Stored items
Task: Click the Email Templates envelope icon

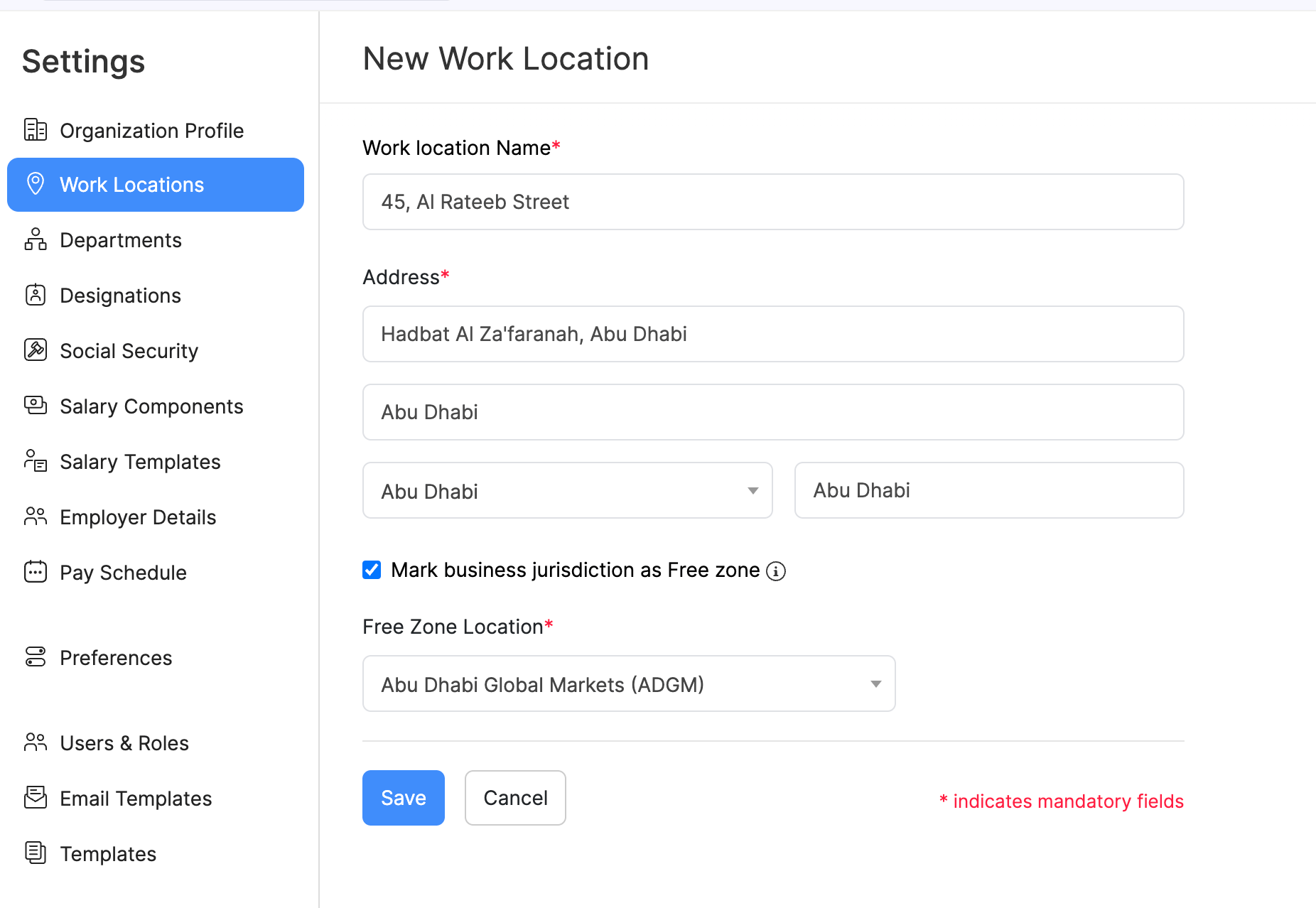Action: pos(36,798)
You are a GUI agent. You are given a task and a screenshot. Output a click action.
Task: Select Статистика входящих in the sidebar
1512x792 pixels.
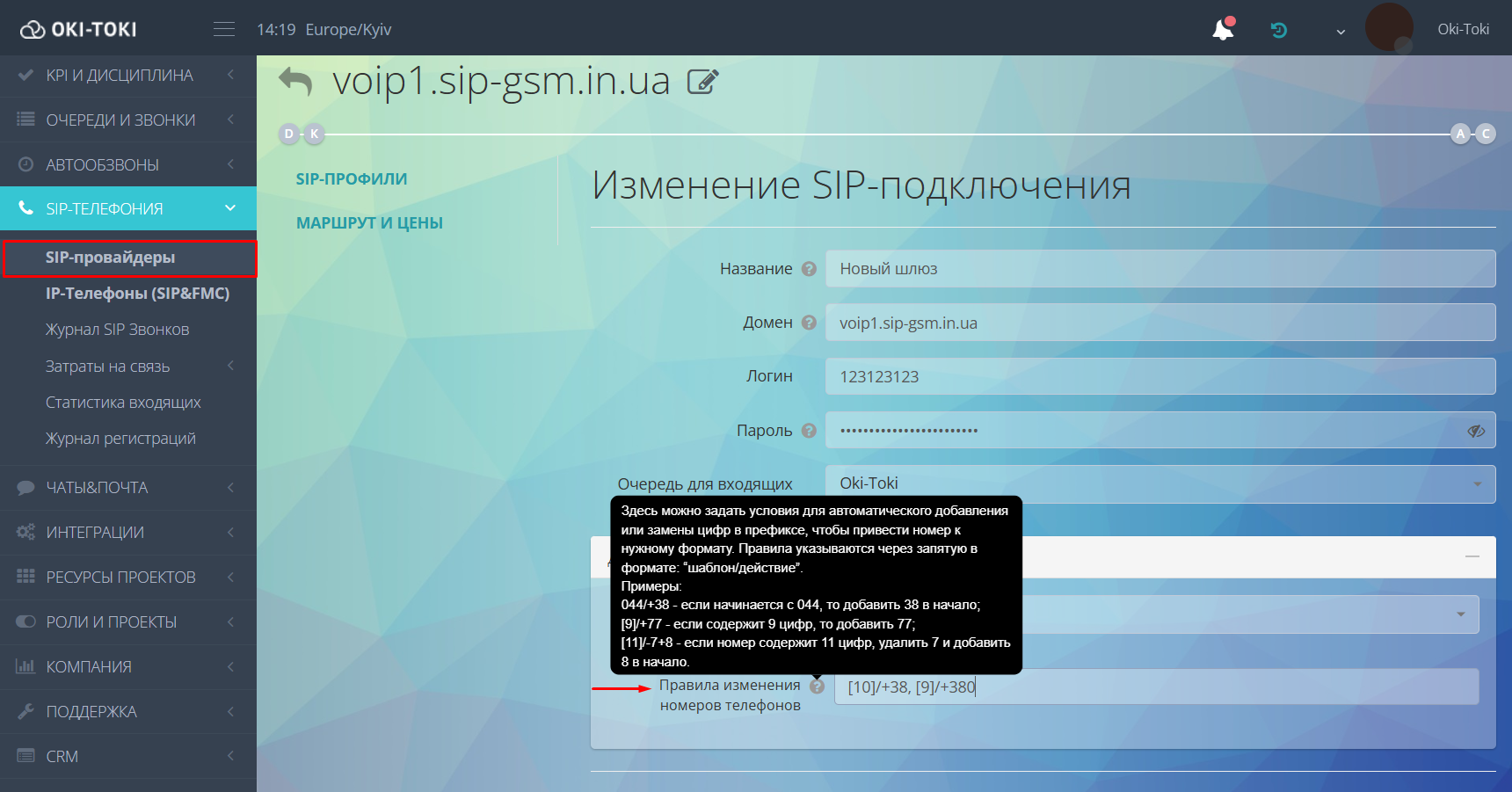point(122,402)
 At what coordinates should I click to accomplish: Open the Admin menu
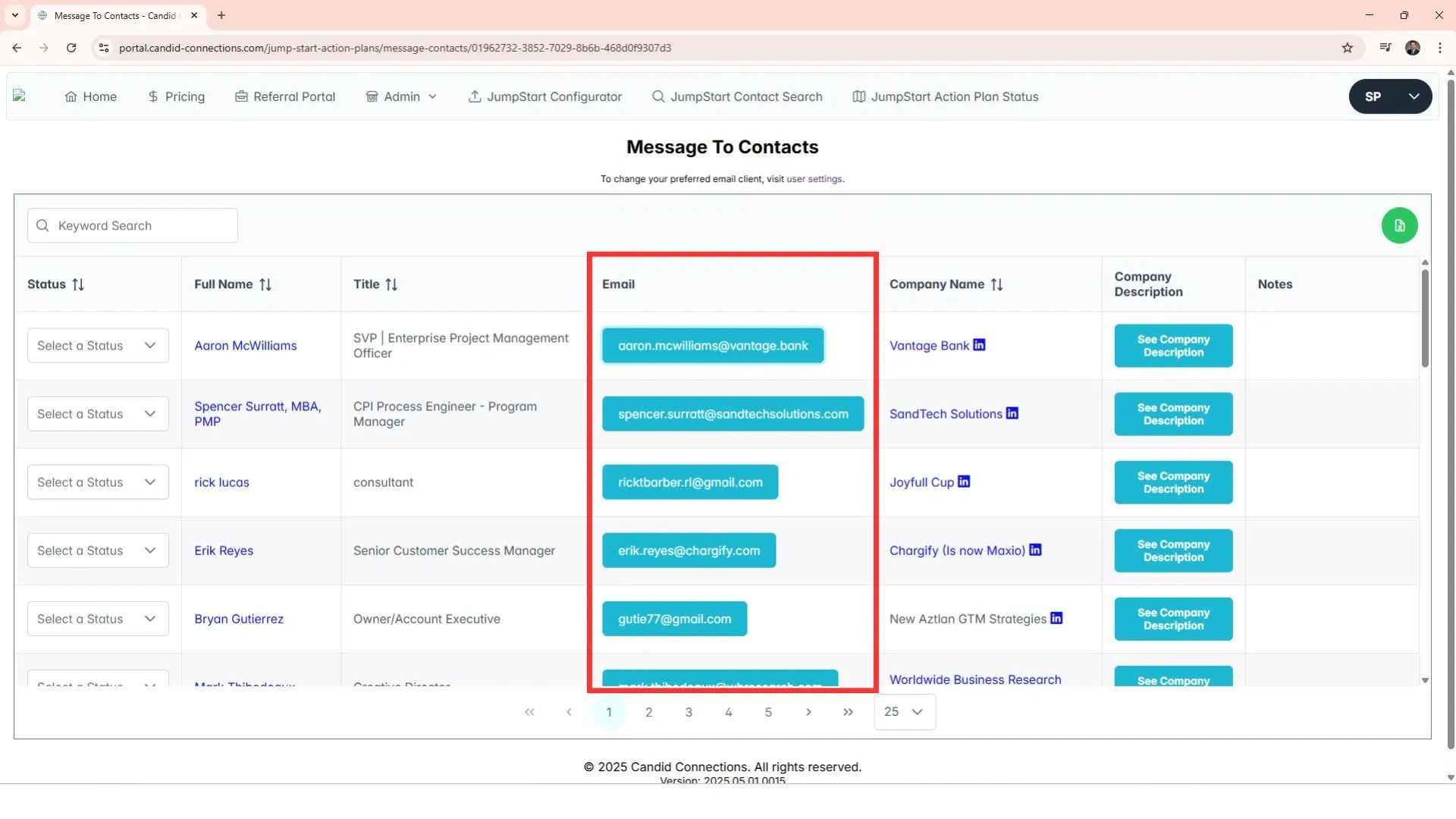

▸ **Your goal**
Reproduce the lines from the one holding "1512x792 pixels." through the end of the entries above exactly, keeping both ends and dropping every picture.

▸ **Expected output**
1512x792 pixels.
point(122,402)
 At what coordinates should I click to accomplish: Open the Admin menu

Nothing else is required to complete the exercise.